Every line from the one containing "Task: Click the 52 m timestamp" to the end of the data below should be copied exactly, but pictures should not.

Entries shown:

Start of Block

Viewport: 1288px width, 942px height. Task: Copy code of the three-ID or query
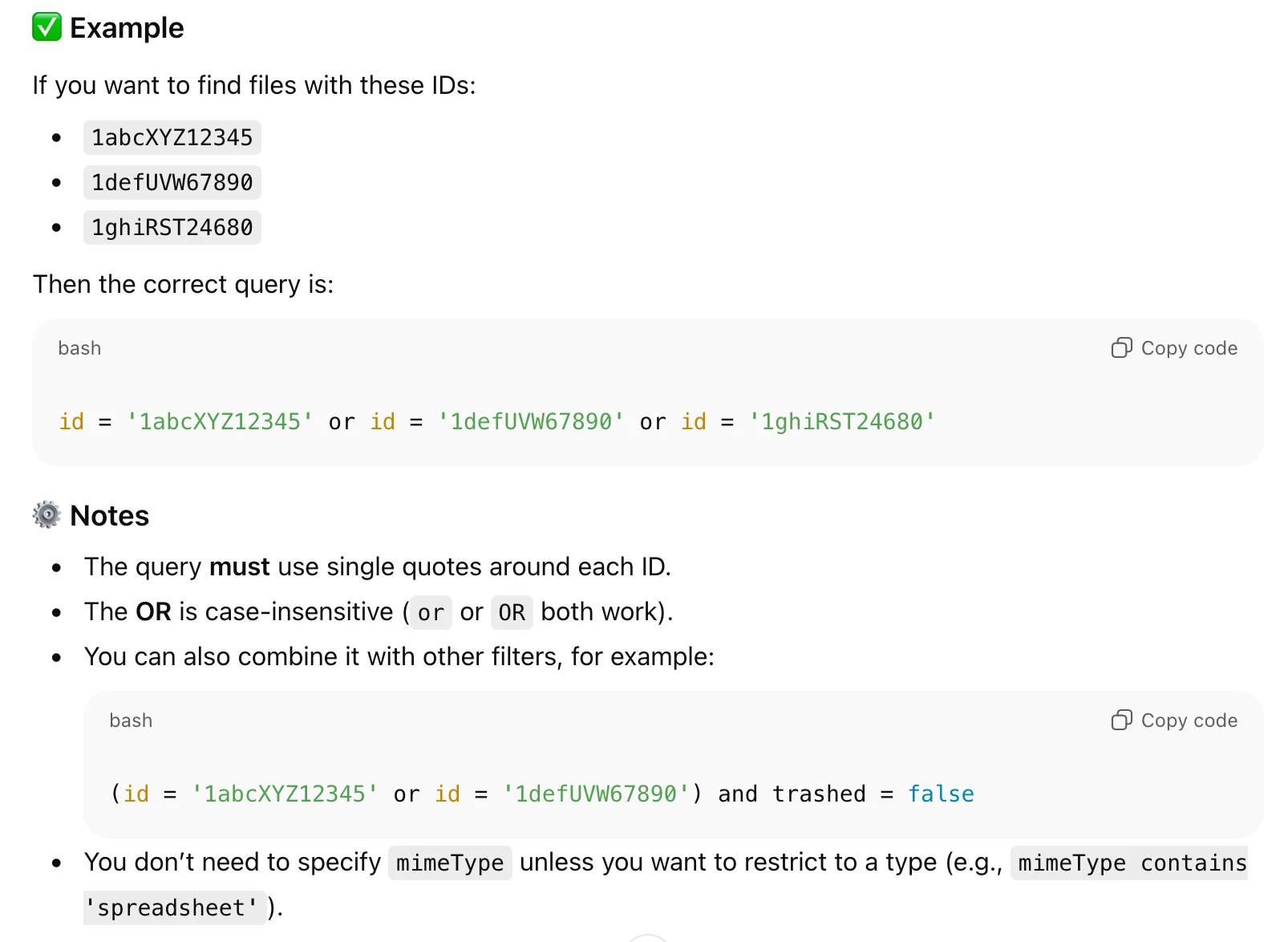click(x=1174, y=347)
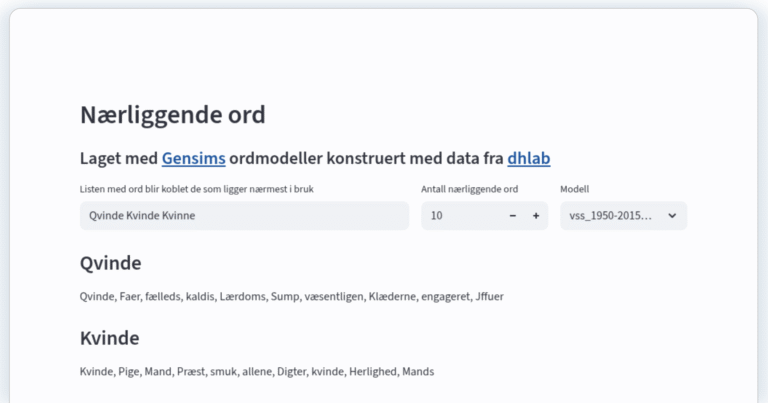Screen dimensions: 768x403
Task: Click the word list input containing Qvinde Kvinde Kvinne
Action: [x=244, y=216]
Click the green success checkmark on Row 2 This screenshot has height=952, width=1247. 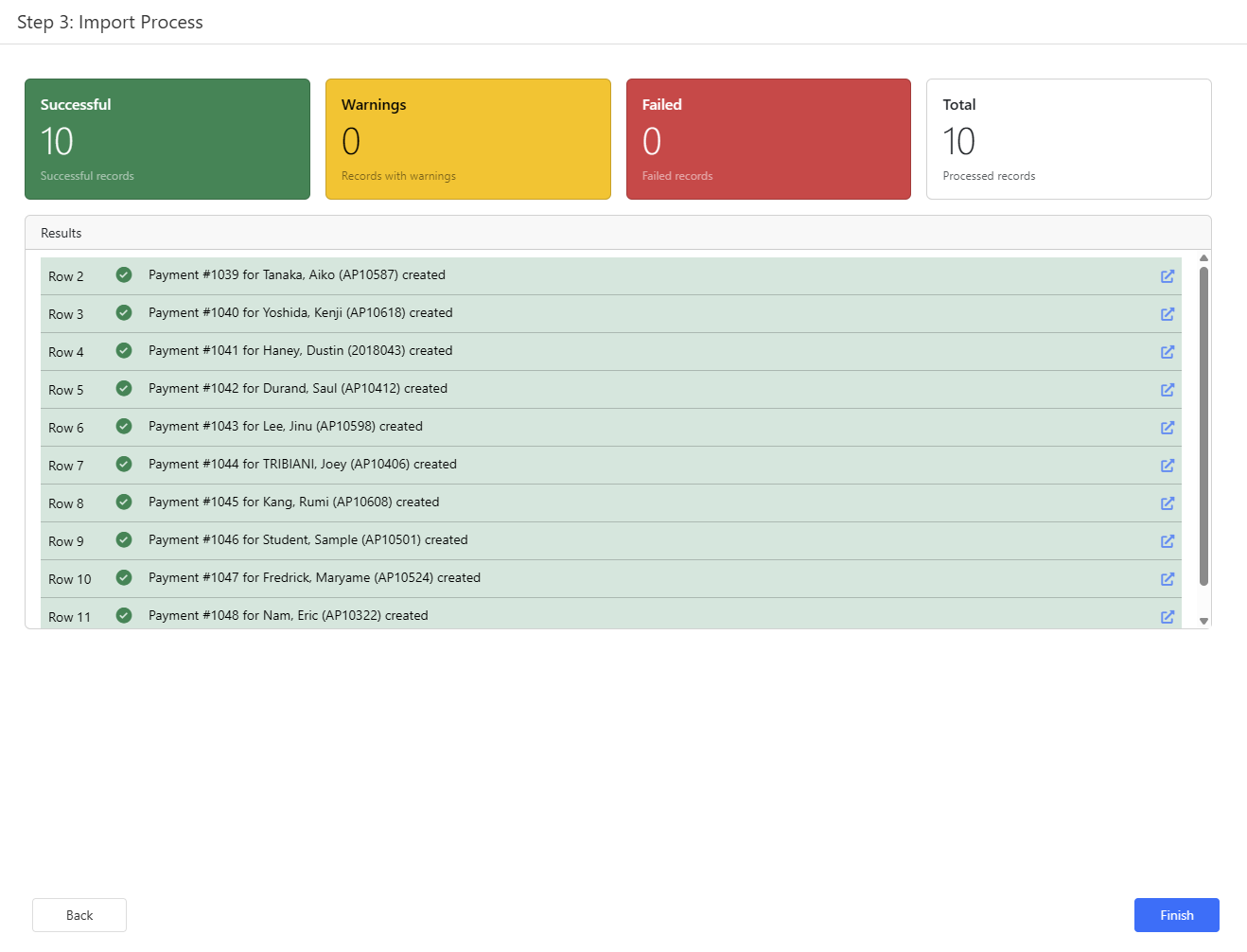[124, 275]
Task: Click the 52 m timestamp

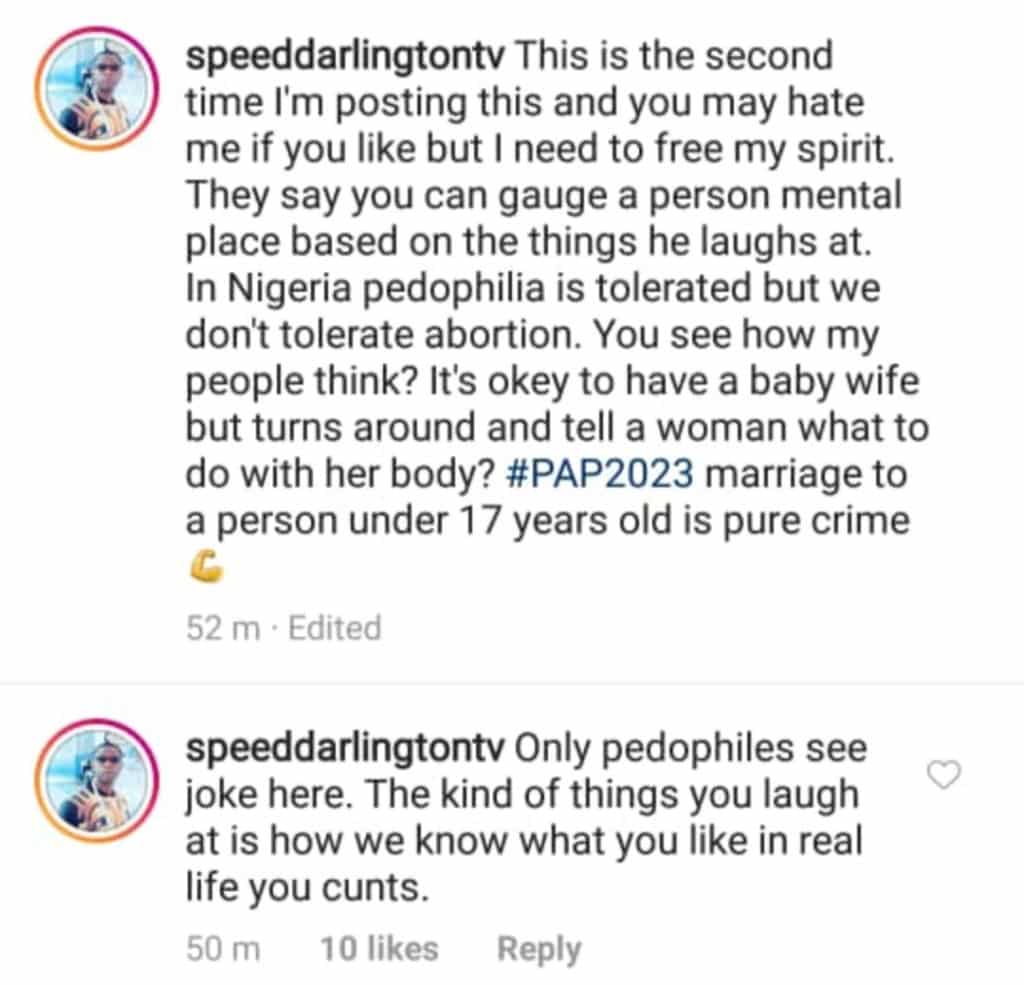Action: point(223,628)
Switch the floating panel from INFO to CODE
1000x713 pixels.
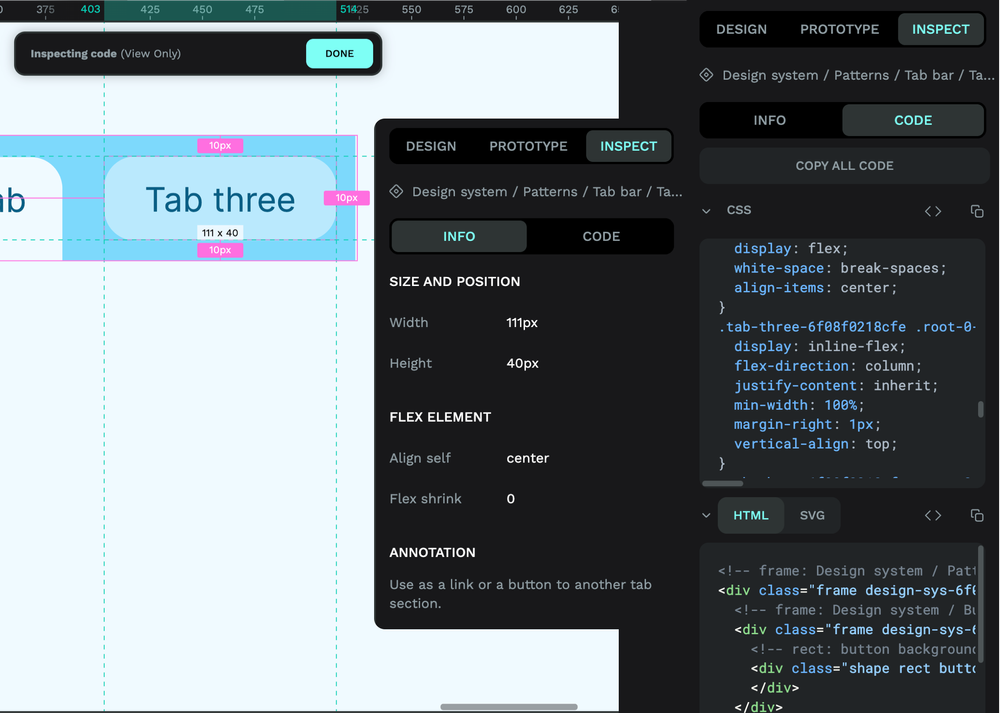click(x=600, y=236)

End of Block

Problem solution:
Task: Click the 52 m timestamp

Action: point(223,628)
Switch the floating panel from INFO to CODE
1000x713 pixels.
click(x=600, y=236)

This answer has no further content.